*RECORDS FOR THE EXERCISE:*
┌──

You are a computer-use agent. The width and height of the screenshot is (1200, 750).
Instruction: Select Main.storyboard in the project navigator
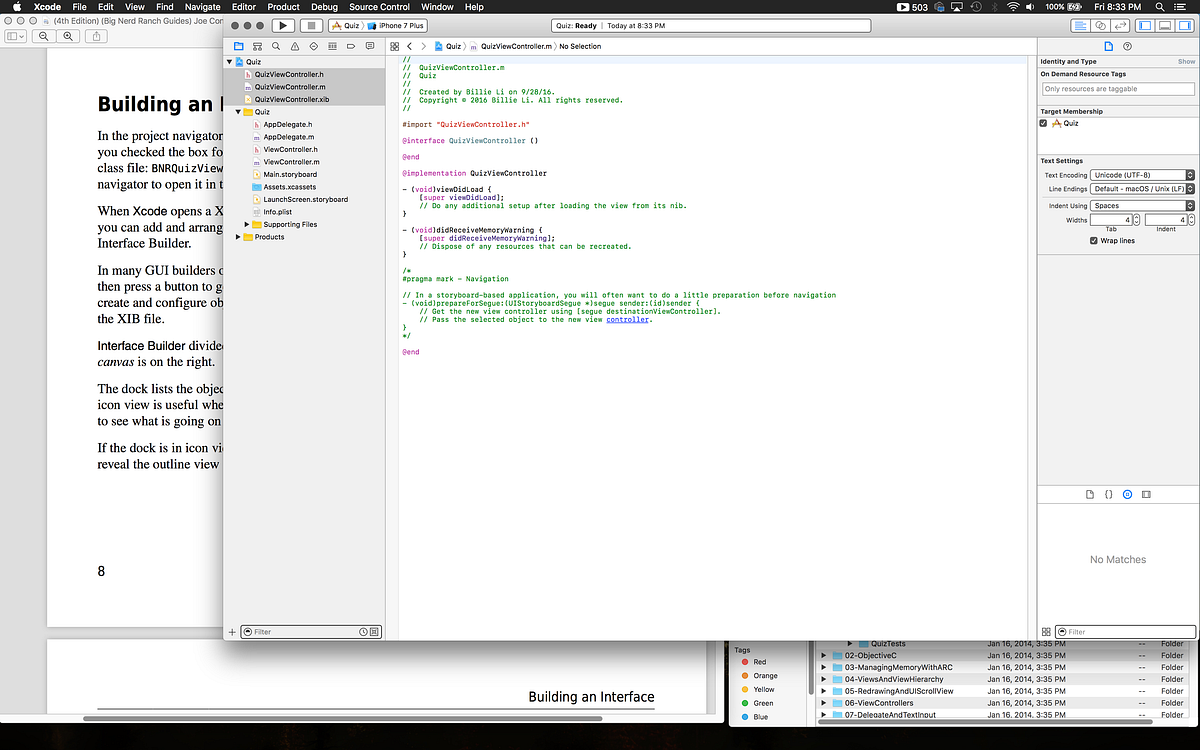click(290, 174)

└──
┌──

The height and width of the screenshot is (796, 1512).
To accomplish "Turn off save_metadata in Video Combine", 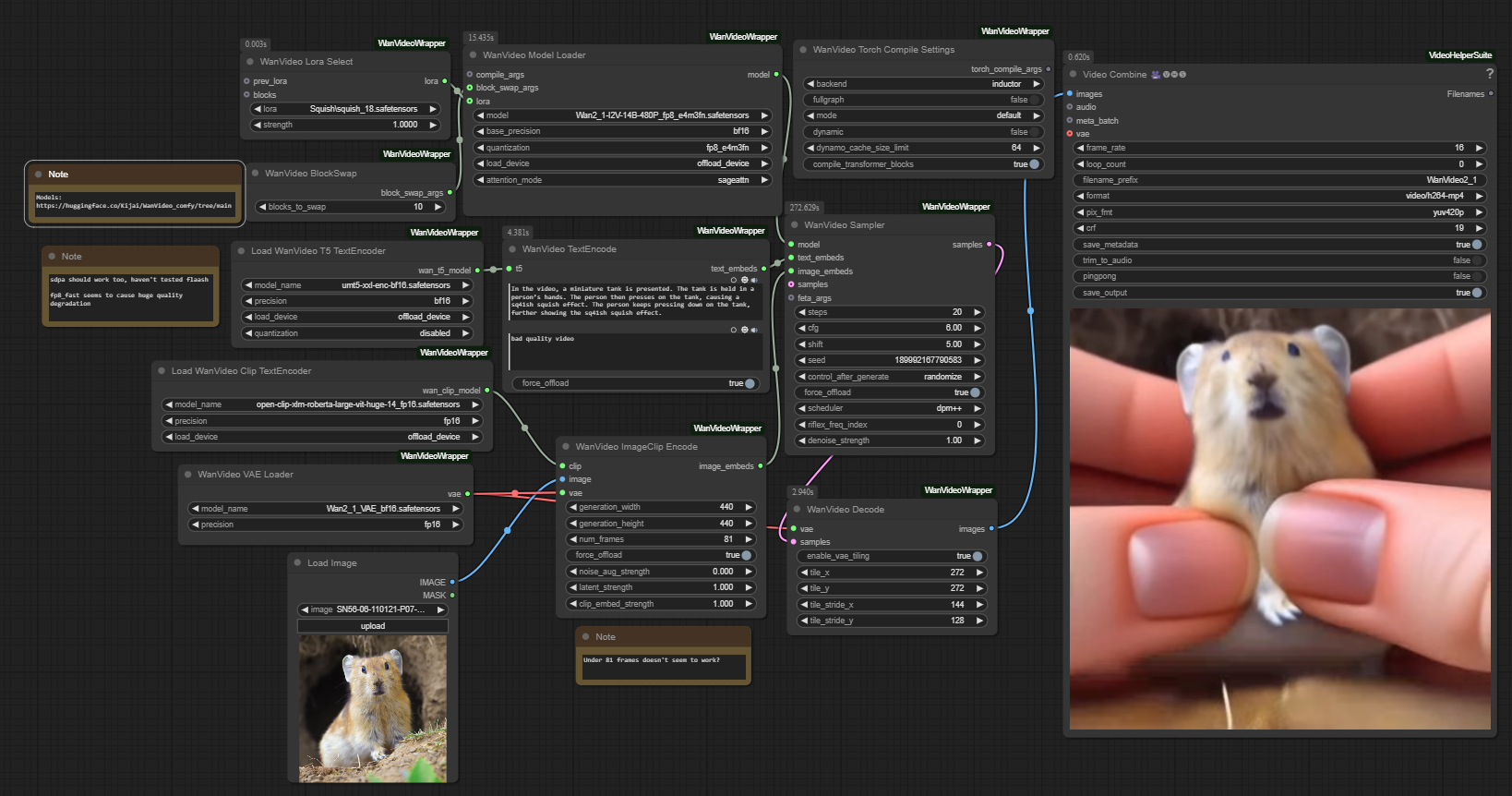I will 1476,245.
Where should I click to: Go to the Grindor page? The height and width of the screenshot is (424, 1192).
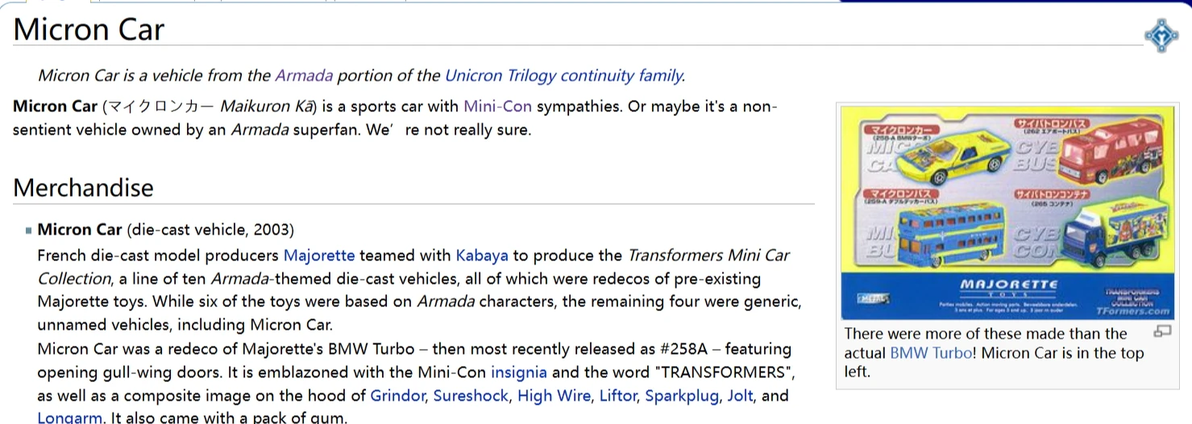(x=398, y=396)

└──

*TASK STATEMENT:* Rewrite the data from the line with "Where should I" up to and including the line with "(x=398, y=396)", substituting "Grindor wiki page" for "Grindor page" and keeping everything else the same. Leave the pictures out of your answer.

*WORKED SOLUTION:*
Where should I click to: Go to the Grindor wiki page? The height and width of the screenshot is (424, 1192).
(x=398, y=396)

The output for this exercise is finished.